The British International Comics Show took place in Birmingham over the weekend. And the show was a great success. Lots of fun, loads of great comics folks there and more attendees than ever according to one of the organisers James Hodgkins. My thanks to James and Shane Chebsy for organising the whole thing and inviting me along. Time for a few weeks off for both gents and then they can start thinking about next year!
But before the success of the Show itself came the traditional launch party. Previous years this had been held in Bennetts, an impressively large pub in the city centre with lots of space for comic folks to mingle and network plus the chance to let various folks impress us with their musical abilities with a selection of live comic bands.
But this year saw the venue changed to Bar Panama, off Birmingham’s Broad Street (later described by special guest Howard Chaykin as having “the sluttiest, trampiest women” he’d ever seen – which, for Mr Chaykin is surely some feat!). It was the sort of place you might have found yourself when you were 16 and could only get served in the very worst places in town. People arrived, looking forward to a nice, booozy night and were presented with a badly lit, cramped room with a badly stocked bottle bar and immediately wondered what the hell they were in for all weekend. (But it did get better).
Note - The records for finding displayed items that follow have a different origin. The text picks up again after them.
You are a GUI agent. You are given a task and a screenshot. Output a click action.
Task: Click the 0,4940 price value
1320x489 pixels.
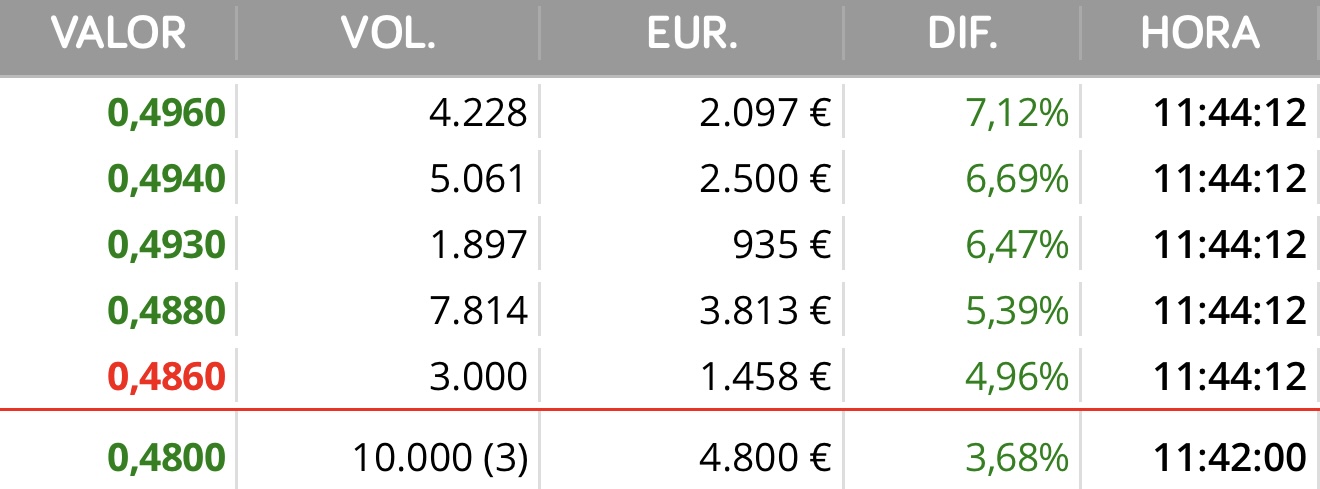(x=167, y=180)
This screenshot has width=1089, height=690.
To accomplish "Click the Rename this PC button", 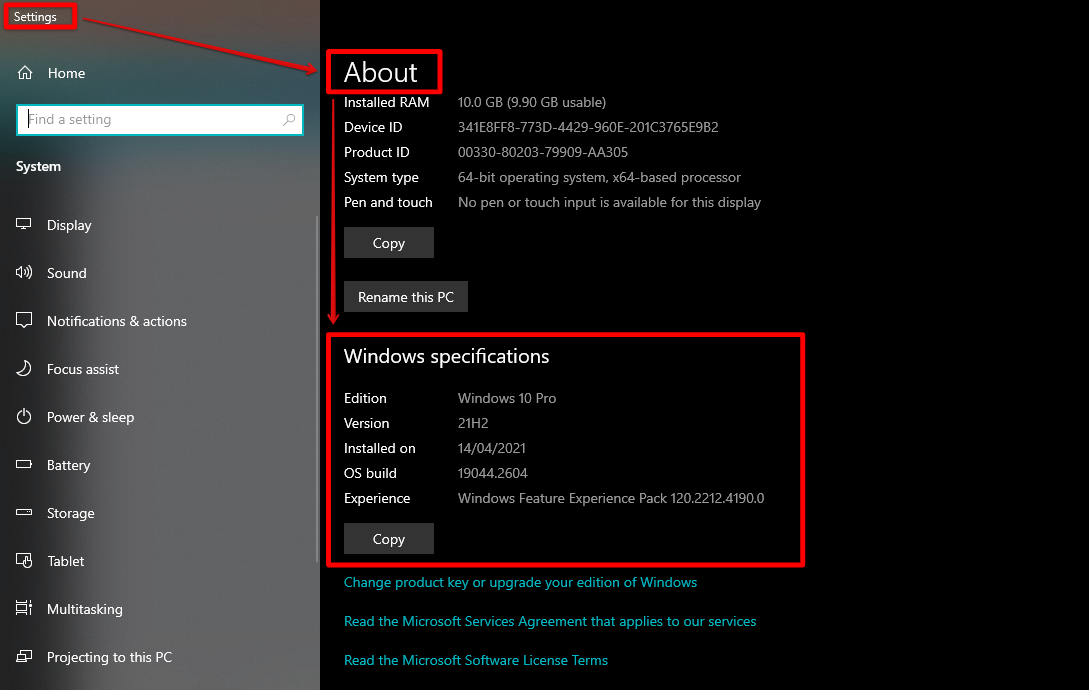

Downstairs at Bar Panama was no better; as we soon found out when we tried to escape to a bar that actually had draught beer. Twenty or so comic folks at one end of the room trying to have a nice chat and a DJ blasting out Drum & Bass across the empty room seemingly determined to make it as difficult as possible to hear the person next to you screaming into your ear. After an hour or so of this there was a mass exodus as comicdom spread to anywhere else they could find to drink. And drink they did as Twitter can show us…..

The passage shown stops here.